**Work request**:
In the records below, the relevant part opens with the line containing "Instruction: Save the" and closes with the line containing "Click the USA subclass header"; print that part exactly and only, without its pictures.

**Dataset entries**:
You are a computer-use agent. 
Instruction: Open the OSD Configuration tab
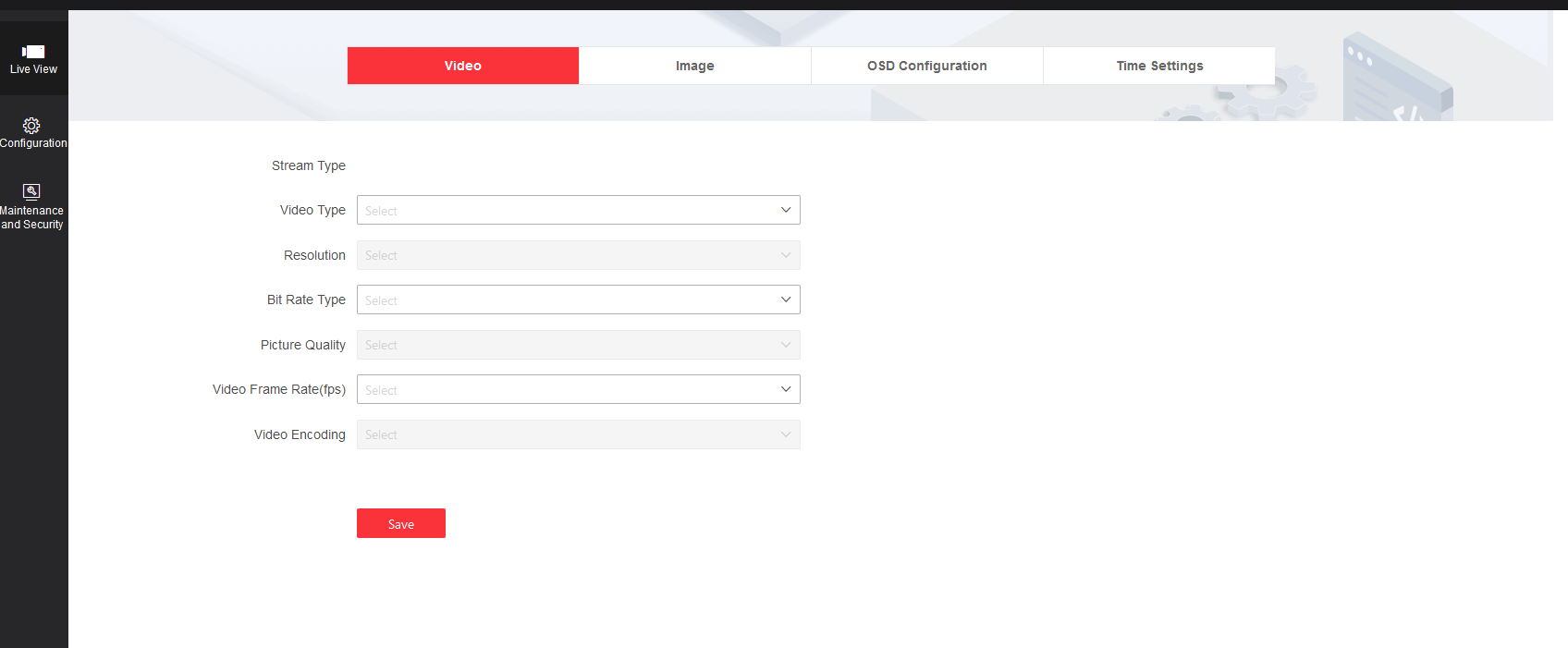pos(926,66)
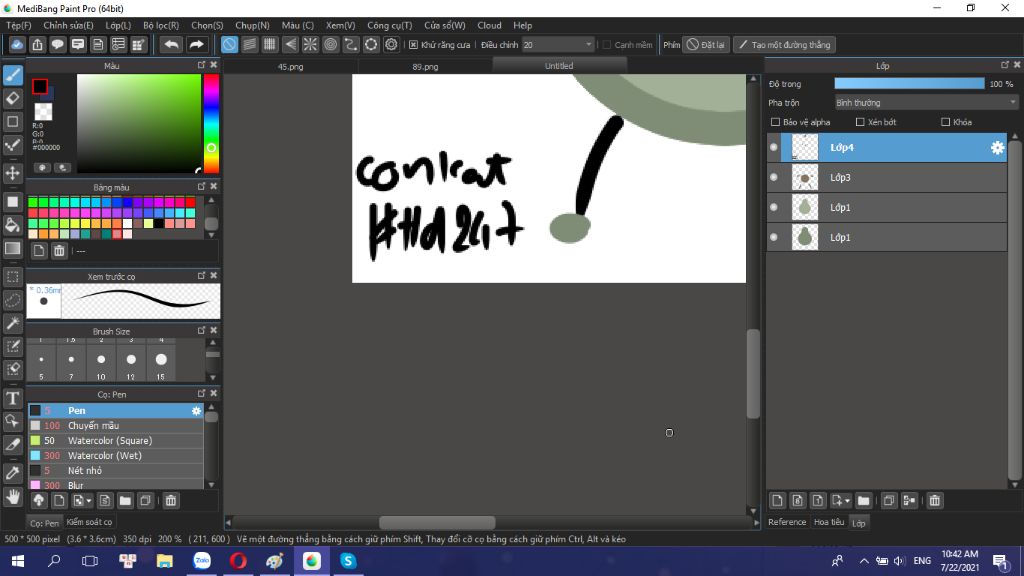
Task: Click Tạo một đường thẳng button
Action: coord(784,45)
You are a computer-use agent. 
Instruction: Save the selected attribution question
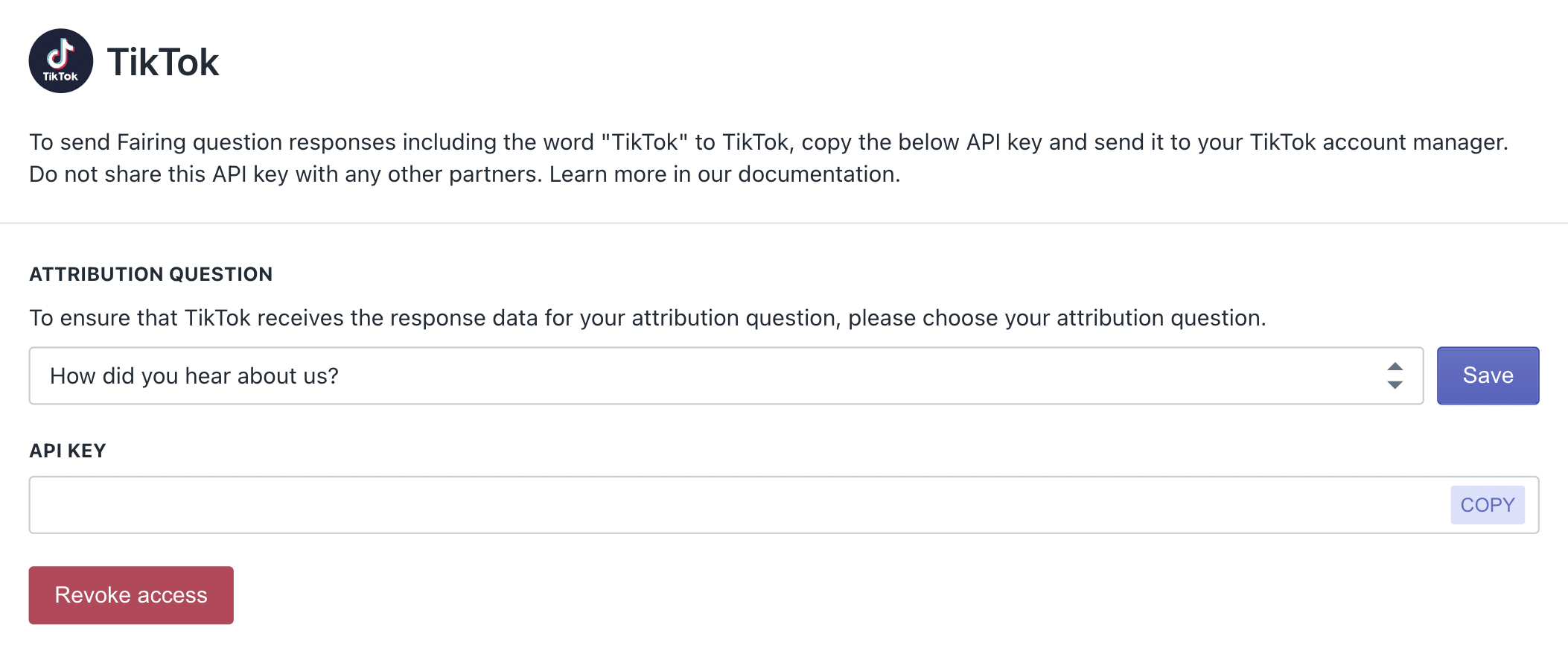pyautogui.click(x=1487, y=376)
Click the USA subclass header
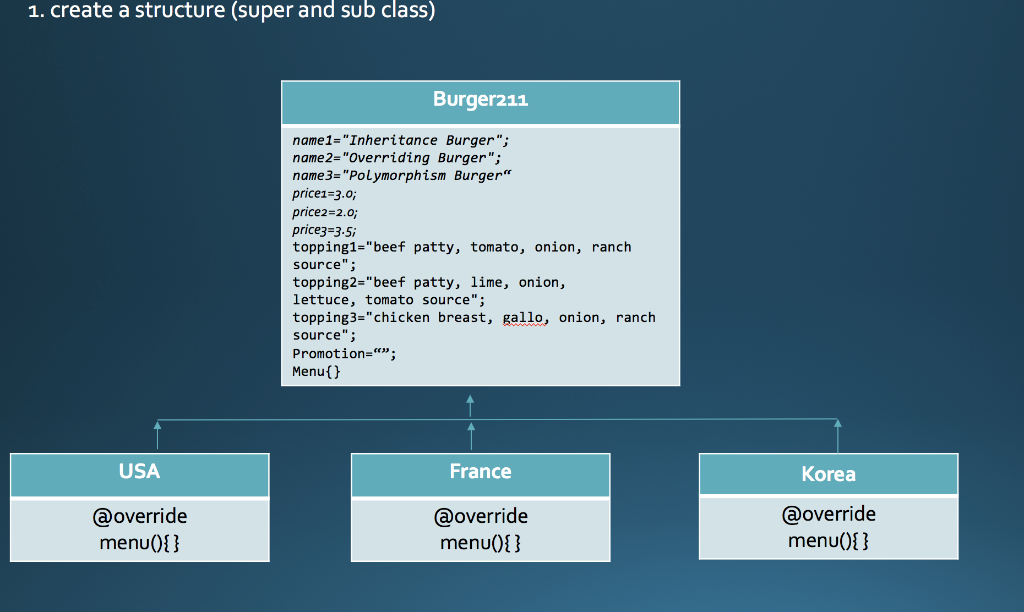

...

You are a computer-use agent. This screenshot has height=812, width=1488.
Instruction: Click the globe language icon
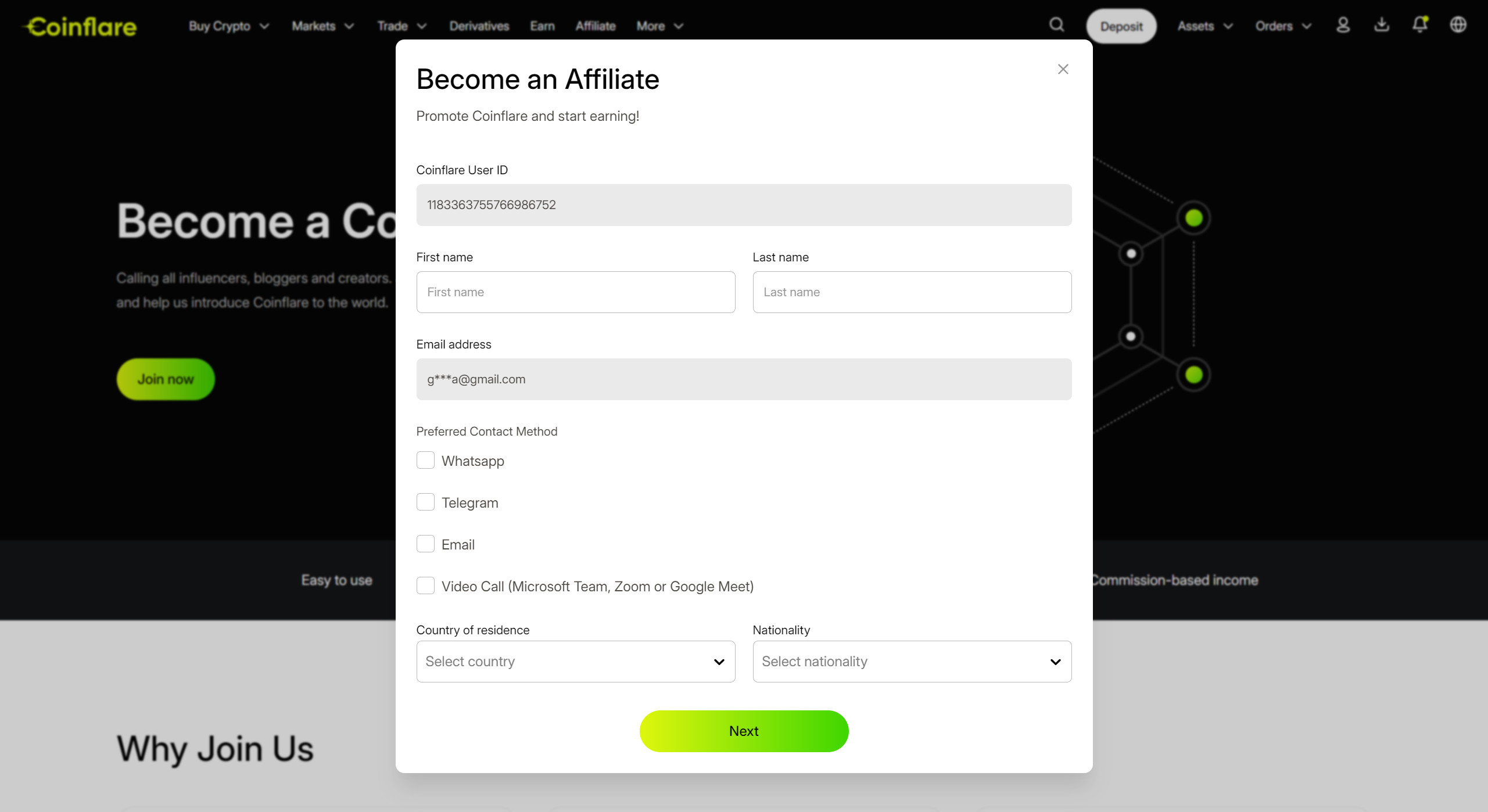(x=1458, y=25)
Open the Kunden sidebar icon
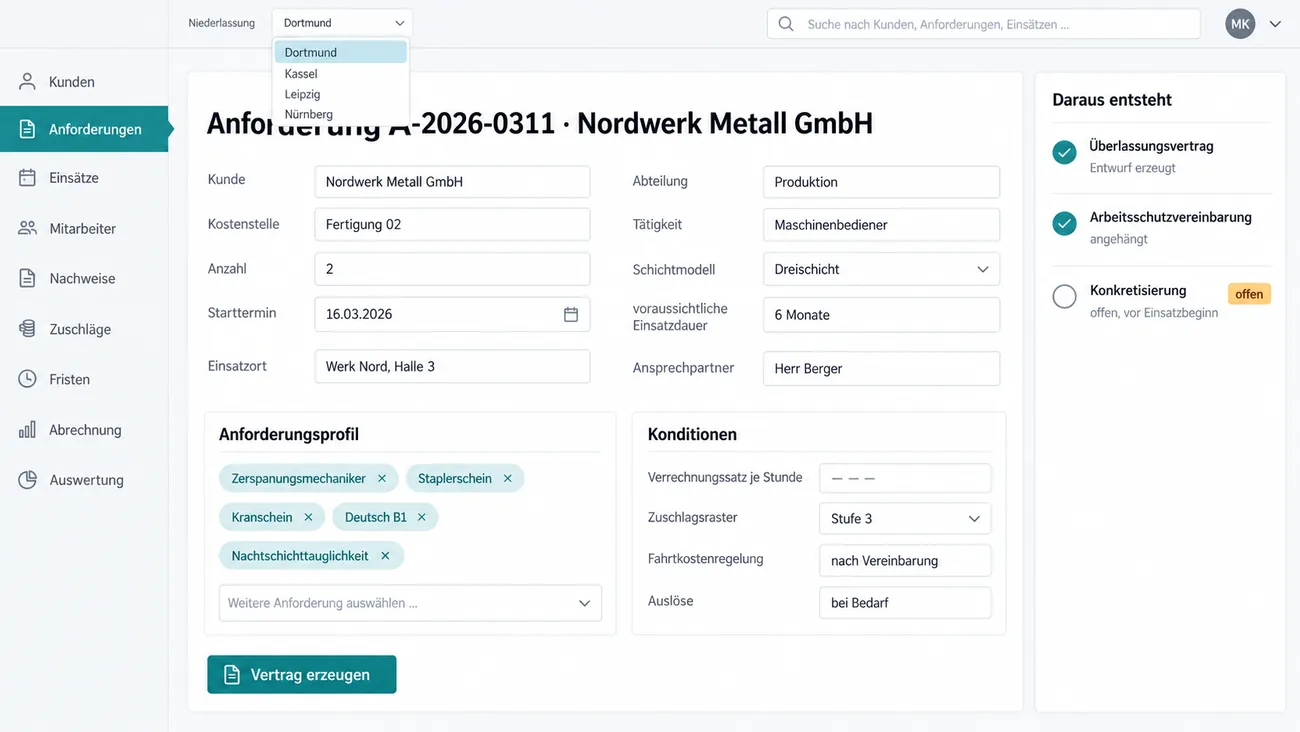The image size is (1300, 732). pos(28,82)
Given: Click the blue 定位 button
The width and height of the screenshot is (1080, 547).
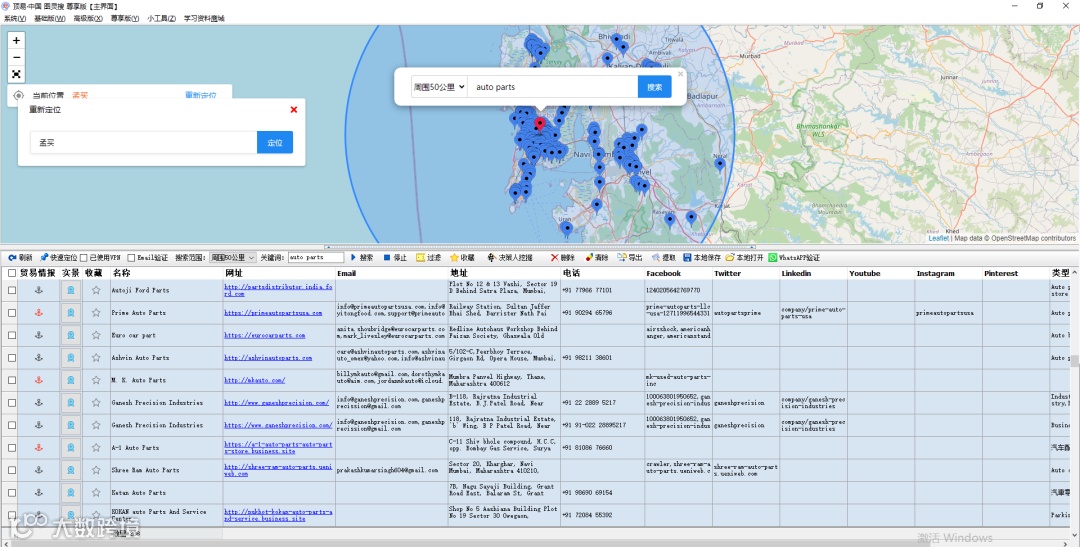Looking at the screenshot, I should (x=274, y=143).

**Output**:
Instruction: Save the selected attribution question
pyautogui.click(x=1487, y=376)
Click the USA subclass header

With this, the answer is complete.